I nearly forgot to upload this week's chapter! Sorry for the delay. And thanks, 17, for reminding me.


Chapter 6: Homestead Blues

Han might have been keeping an eye out for him but it was easy to forget that distant presence when day and night ceased to exist in the cold and quiet of space. Corellia was torn from him with the blurring of hyperspace and he could not reach back. He had been alone like this when he left Anakin behind on Tatooine but the thrill of it was gone now. At night he could not sleep and his mind ran back and forth, back and forth, across his most precious memories until they became worn and dog-eared. He repeated his mantras, his promises to change this galaxy, again and again and again and soon they seemed to lose all meaning. He dreamed in Mando'a but could not recall when he had last heard his language spoken aloud.

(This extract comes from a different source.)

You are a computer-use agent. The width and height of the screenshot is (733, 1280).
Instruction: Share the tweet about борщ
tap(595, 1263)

He thought about Tatooine, of the pallet that would be put together for him in the corridor and the place that would be set for him at the table, if he were to return to them now. They would be gentle and quiet with him and they wouldn't ask many questions. They would allow him to slip seamlessly into their lives just as he had when he first appeared at their door. But Korkie could not bear the thought of returning without a single victory to his name. Was it altruism, or simple pride? He quietly knew that it was the latter. He couldn't return empty-handed and homesick after what he'd said to Anakin.

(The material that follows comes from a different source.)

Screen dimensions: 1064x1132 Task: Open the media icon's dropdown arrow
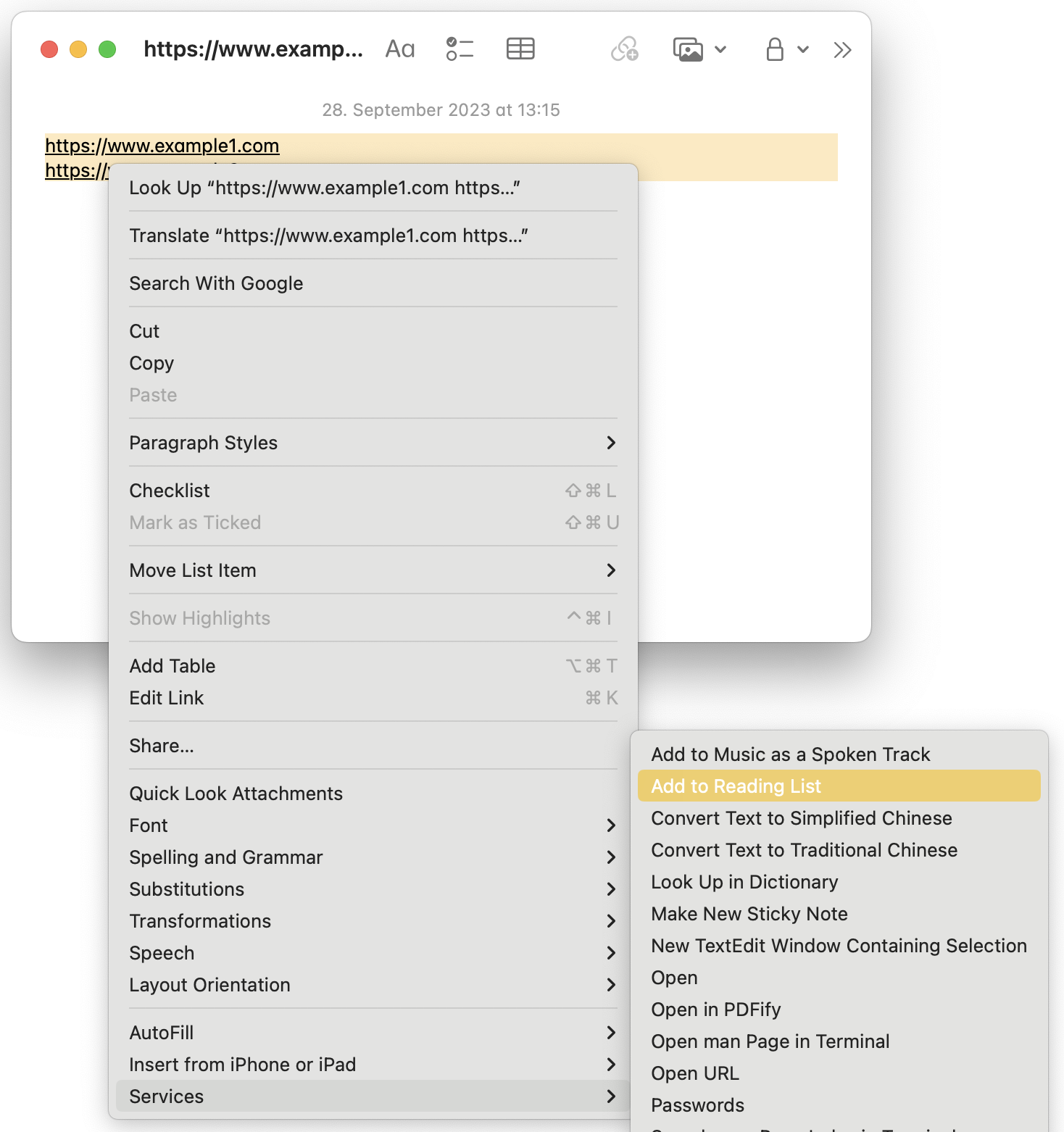pos(720,50)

So he followed the stories of those half-Sith underlings and their messy trail of destruction through the galaxy. They were his obsession and only meaning. He had begun his days in Sundari reading at the kitchen table with his mother as she worked her way through the day's briefings and three successive cups of tea and now, adrift in deep space, he drank from a chipped mug as he read through stories censored and uncensored, from decrees presented beneath an Imperial banner to articles written in code.

The existence of the Inquisitorius was scarcely advertised in Imperial media; Korkie found them between the lines of 'eliminating the threat of residual Jedi traitors' and 'the Empire's unassailable taskforce'. He found them tearing gaping holes in cover rebel media, lurking behind 'missing families accused of tax fraud' on Garel and 'the abrupt closure and search of a scrapyard' on Bracca.

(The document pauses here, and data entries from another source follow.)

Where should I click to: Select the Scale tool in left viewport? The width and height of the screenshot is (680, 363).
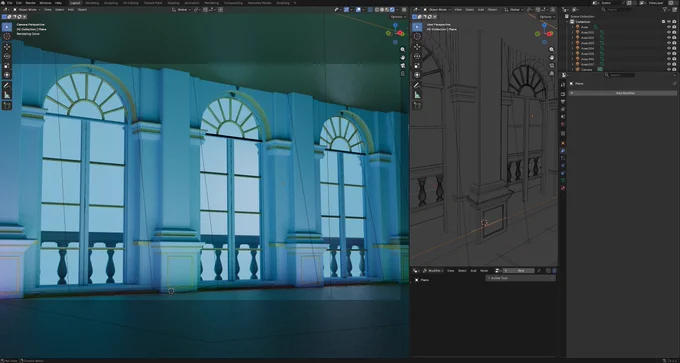point(7,66)
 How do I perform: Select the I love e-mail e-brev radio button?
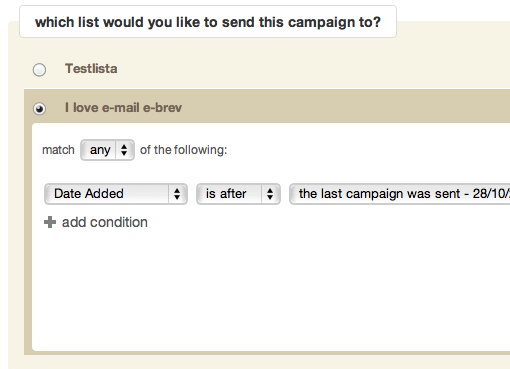39,109
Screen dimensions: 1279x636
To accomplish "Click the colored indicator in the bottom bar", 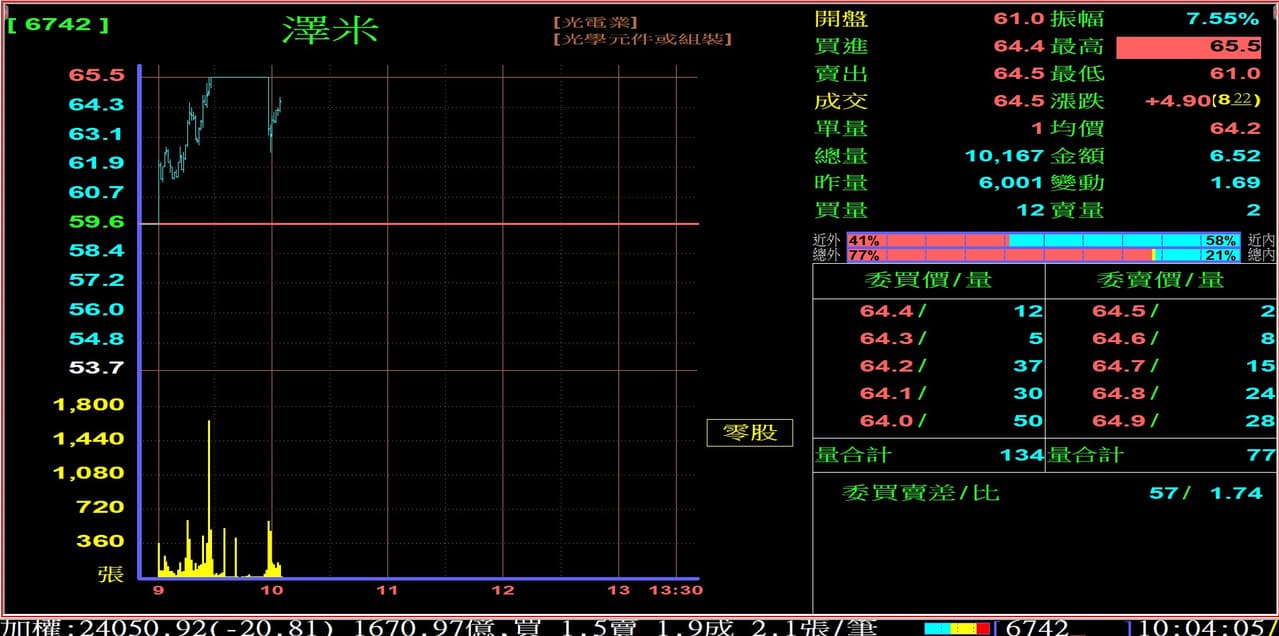I will pos(956,628).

Korkie found glimpses of himself, sometimes, in those shadows between lines. Imperial media, cowardly until the last, reported the TIE fighter exhibition of Empire Day in Coronet City as a great success and omitted that the ship had been stolen by two purported plumbers under the negligent gaze of their own soldiers and crash-landed shortly afterwards in the market district. He wondered if he would ever read his own name, as he had once traced the names of his parents with such pride, in that glowing print. He liked the idea of standing tall, of lifting his face to the light. Of forcing the Empire to acknowledge his existence, his survival, the failure of their purge. Of forcing them to say his blasted name.

But the time was not now. Korkie had work to do in the shadows and he allowed the grime to build upon his skin, to become the furthest he could from the wanted Prince of Mandalore, last sighted on Corellia. He learned a thing or two about forging visas and rigging transport and became acquainted with the sort of smugglers his famously lenient mother would have condemned to jail. He did not earn his credits; he won them and cheated them; he sold drugs for them. He scraped by on what he could and resented himself for it.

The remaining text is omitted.